Personal information
- Full name: Robson Matheus Tomé de Araújo Benegas
- Date of birth: 18 May 2002 (age 24)
- Place of birth: Santa Cruz de la Sierra, Bolivia
- Height: 1.74 m (5 ft 9 in)
- Position: Midfielder

Team information
- Current team: Bolívar
- Number: 14

Youth career
- 2013–2016: Corinthians
- 2016–2017: Portuguesa
- 2017–2021: Palmeiras
- 2021–2022: Cruzeiro
- 2022: Ibrachina [pt]

Senior career*
- Years: Team / Apps / (Gls)
- 2023–2025: Always Ready / 36 / (11)
- 2025–: Bolívar / 19 / (1)

International career^{‡}
- 2019: Bolivia U17 / 4 / (1)
- 2024–: Bolivia / 21 / (1)

= Robson Matheus =

Bolivian association football player (born 2002)

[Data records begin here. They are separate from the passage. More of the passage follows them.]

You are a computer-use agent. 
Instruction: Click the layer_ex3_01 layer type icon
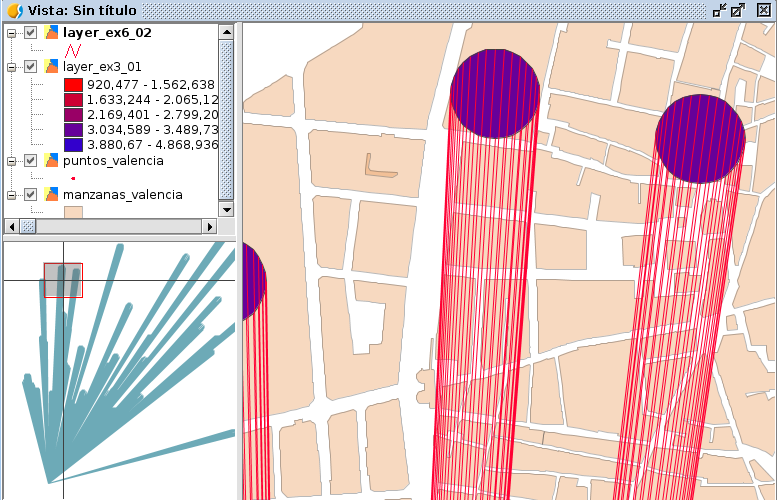pos(51,67)
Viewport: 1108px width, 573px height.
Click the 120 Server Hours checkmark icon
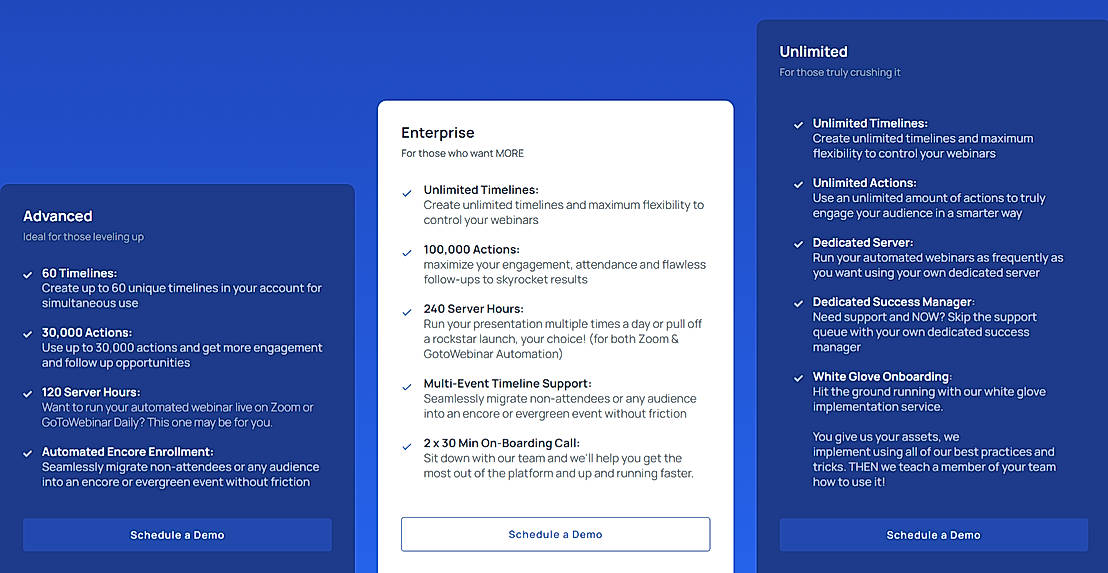coord(28,394)
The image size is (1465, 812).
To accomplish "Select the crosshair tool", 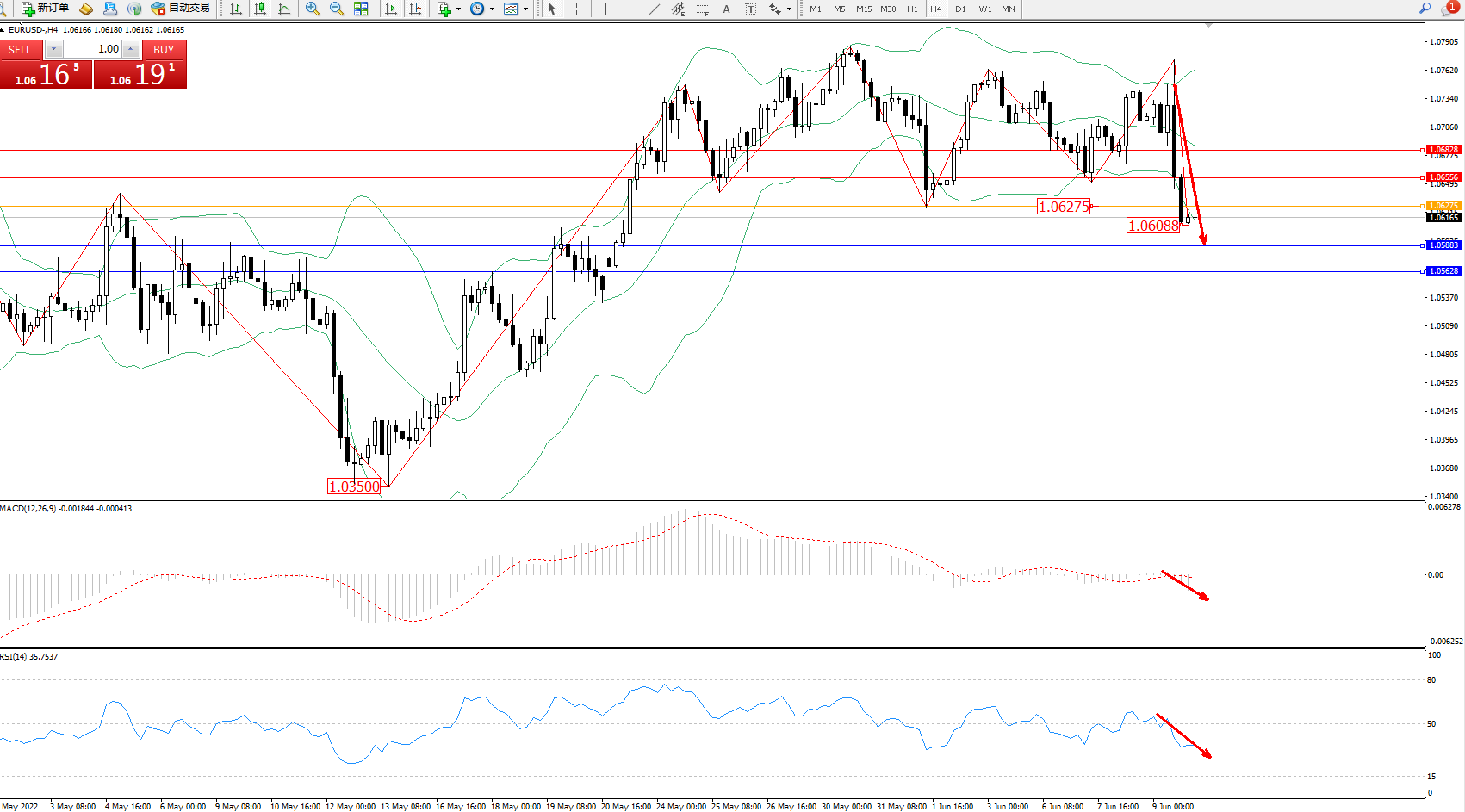I will [x=576, y=9].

Robson Matheus Tomé de Araújo Benegas (born 18 May 2002), known as Robson Matheus, is a Bolivian footballer who plays as a midfielder for Bolívar and the Bolivia national football team.

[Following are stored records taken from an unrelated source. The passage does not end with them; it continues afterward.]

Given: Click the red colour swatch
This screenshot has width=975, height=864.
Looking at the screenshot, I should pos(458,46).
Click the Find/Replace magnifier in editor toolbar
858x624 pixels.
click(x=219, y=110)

==Early and personal life==
Born in Santa Cruz de la Sierra to a Bolivian mother and Brazilian father, Robson moved to Brazil at the age of ten, and started playing for Corinthians. In 2018, after a short period at Portuguesa, he moved to Palmeiras.

In June 2021, Robson Matheus (also nicknamed Bolívia at the time) signed for Cruzeiro and was assigned to the under-20 team. In August 2022, after being released by the latter side, he agreed to a deal with Ibrachina.

==Club career==
In December 2022, Robson Matheus signed for Club Always Ready. He spent the entire 2023 season without featuring for the main squad, before making the pre-season with the club for the 2024 season.

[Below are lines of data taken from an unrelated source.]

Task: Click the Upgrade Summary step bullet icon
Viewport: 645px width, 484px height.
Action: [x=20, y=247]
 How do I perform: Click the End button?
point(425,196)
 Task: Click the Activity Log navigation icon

Robson Matheus made his senior league debut for Always Ready on 17 February 2024, against Universitario de Vinto. In April 2024, he reported a rejected spot-fixing offer he refused to deliberately earn a booking during a Copa Sudamericana tie against Defensa y Justicia. He said that an initial offer of US$ 5,000 was doubled to US$10,000 after he initially refused; the call came from a Paraguayan number.

Robson Matheus scored his first senior goal on 18 September 2024, netting his team's second in a 3–3 away draw against San Antonio Bulo Bulo. In the following three months, he would score a further ten goals, finishing the year as the club's top scorer.

==International career==
In 2019, Robson Matheus was called up to the Bolivia national under-17 team whilst he was in the youth academy at Palmeiras. He received his first call-up to the full side in March 2024, for two friendlies against Algeria and Andorra.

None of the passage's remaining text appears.